**INSTRUCTIONS TO FOLLOW**
Please print every record that follows, keeping each one exactly as it is.

=====

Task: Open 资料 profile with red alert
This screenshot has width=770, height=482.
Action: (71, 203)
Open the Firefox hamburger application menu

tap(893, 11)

=====

**SOLUTION TO THE EXERCISE**
Task: Open 资料 profile with red alert
This screenshot has width=770, height=482.
Action: (71, 203)
Open the Firefox hamburger application menu

tap(893, 11)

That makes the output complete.